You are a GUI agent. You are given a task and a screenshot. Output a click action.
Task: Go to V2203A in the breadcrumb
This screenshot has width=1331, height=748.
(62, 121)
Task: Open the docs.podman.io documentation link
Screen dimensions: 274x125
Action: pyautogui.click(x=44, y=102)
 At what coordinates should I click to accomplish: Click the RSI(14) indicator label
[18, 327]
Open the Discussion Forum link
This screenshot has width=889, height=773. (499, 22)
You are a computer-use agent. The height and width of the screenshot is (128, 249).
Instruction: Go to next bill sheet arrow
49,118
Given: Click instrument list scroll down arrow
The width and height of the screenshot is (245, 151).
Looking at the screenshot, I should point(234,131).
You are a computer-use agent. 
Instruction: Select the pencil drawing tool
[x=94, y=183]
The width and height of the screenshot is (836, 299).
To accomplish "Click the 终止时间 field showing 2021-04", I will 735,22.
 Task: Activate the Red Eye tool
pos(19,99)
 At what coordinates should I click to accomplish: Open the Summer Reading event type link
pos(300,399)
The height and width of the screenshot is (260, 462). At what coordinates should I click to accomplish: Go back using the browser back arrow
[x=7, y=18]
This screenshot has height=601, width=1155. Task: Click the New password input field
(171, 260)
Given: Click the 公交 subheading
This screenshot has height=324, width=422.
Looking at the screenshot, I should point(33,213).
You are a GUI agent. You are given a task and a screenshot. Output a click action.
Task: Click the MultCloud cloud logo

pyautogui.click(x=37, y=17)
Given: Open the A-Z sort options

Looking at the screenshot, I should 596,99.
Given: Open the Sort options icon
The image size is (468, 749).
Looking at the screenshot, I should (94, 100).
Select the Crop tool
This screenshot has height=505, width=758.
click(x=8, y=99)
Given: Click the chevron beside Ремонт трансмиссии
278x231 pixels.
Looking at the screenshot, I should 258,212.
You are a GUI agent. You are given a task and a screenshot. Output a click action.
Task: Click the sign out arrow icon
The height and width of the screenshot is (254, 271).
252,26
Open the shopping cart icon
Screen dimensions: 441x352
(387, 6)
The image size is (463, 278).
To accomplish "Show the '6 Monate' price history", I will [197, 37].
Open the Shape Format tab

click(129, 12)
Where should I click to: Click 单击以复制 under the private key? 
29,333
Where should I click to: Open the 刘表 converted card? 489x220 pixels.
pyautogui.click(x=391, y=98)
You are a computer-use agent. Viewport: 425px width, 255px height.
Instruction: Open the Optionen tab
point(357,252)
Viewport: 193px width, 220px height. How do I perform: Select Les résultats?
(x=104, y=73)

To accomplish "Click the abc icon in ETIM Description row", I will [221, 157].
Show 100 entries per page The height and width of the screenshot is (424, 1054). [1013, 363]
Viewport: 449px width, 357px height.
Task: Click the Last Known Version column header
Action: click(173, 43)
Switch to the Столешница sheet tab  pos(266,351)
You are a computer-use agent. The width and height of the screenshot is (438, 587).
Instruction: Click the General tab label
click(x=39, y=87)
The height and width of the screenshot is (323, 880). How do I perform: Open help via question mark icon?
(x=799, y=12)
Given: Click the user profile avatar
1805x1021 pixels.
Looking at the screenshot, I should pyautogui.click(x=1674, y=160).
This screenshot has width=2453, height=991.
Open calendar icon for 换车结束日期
==============================
Please say how many lines of the listing hold the string "computer", answering with the number alone.

**Answer below**
4